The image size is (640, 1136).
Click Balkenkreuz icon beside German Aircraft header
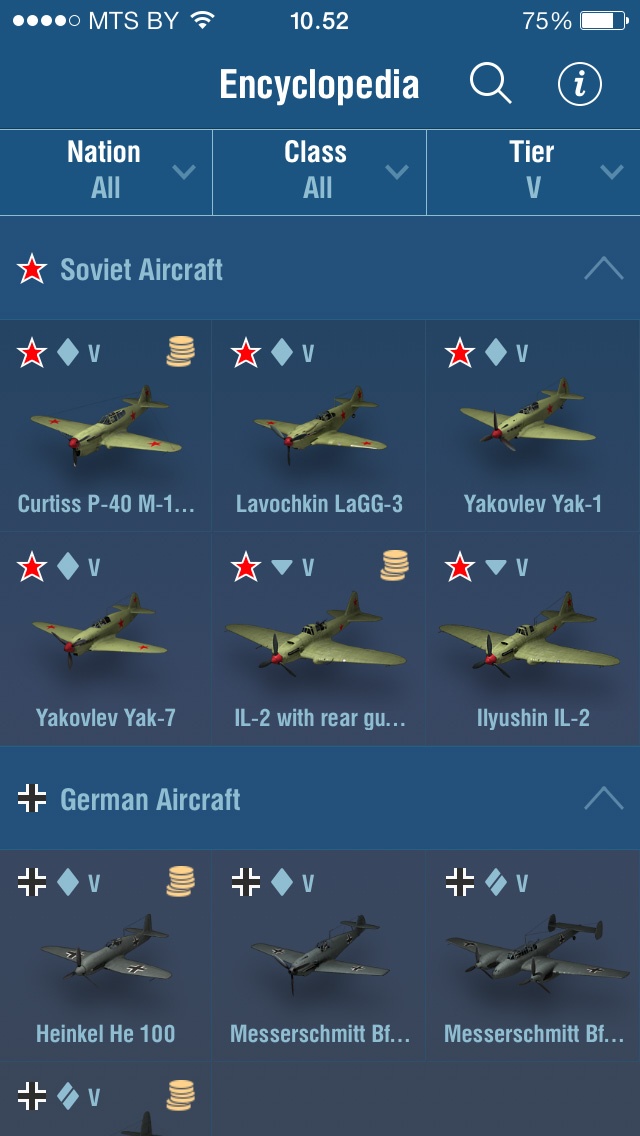[32, 799]
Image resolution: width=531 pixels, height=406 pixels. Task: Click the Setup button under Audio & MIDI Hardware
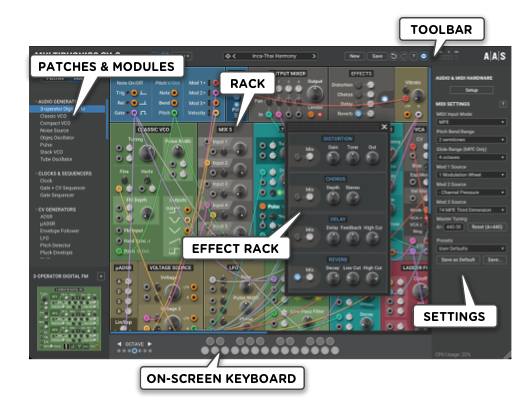point(471,90)
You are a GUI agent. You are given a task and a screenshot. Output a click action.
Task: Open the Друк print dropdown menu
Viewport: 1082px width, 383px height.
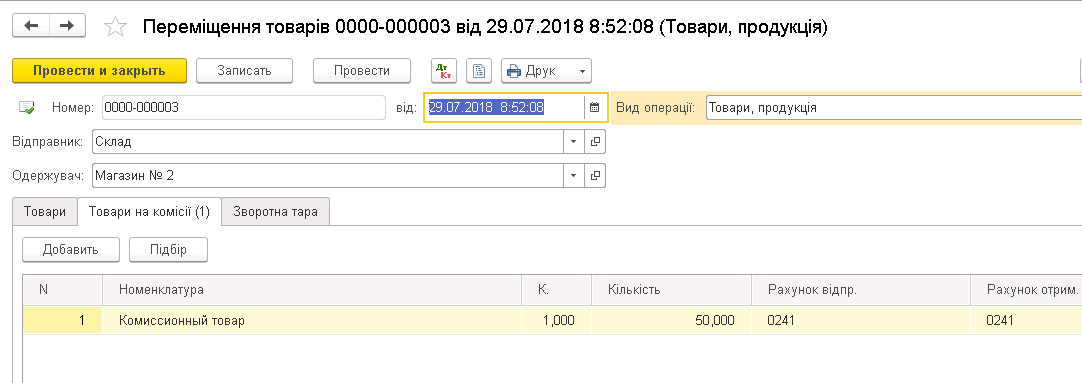click(x=547, y=70)
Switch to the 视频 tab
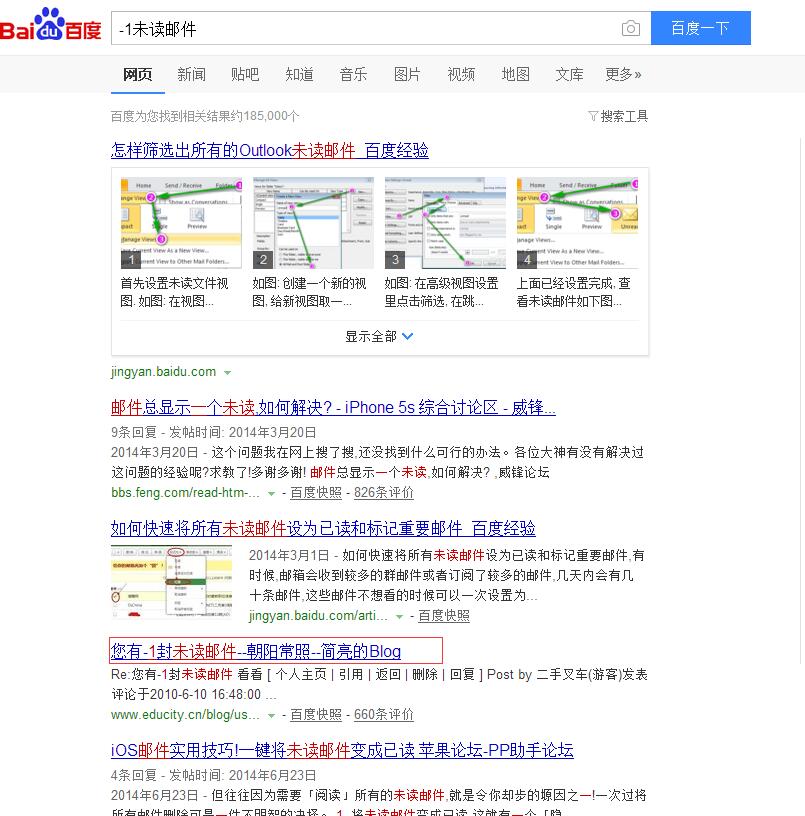The height and width of the screenshot is (816, 805). pyautogui.click(x=461, y=74)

--

What is expected -
Restate all of the data word for word and include no pictures.

Result of the exercise -
The image size is (640, 1136).
Click Balkenkreuz icon beside German Aircraft header
[32, 799]
Image resolution: width=531 pixels, height=406 pixels. Task: Click the Setup button under Audio & MIDI Hardware
point(471,90)
You are a GUI agent. You are given a task and a screenshot. Output a click action.
Task: Open the Друк print dropdown menu
Viewport: 1082px width, 383px height.
click(x=547, y=70)
Switch to the 视频 tab
The height and width of the screenshot is (816, 805). pyautogui.click(x=461, y=74)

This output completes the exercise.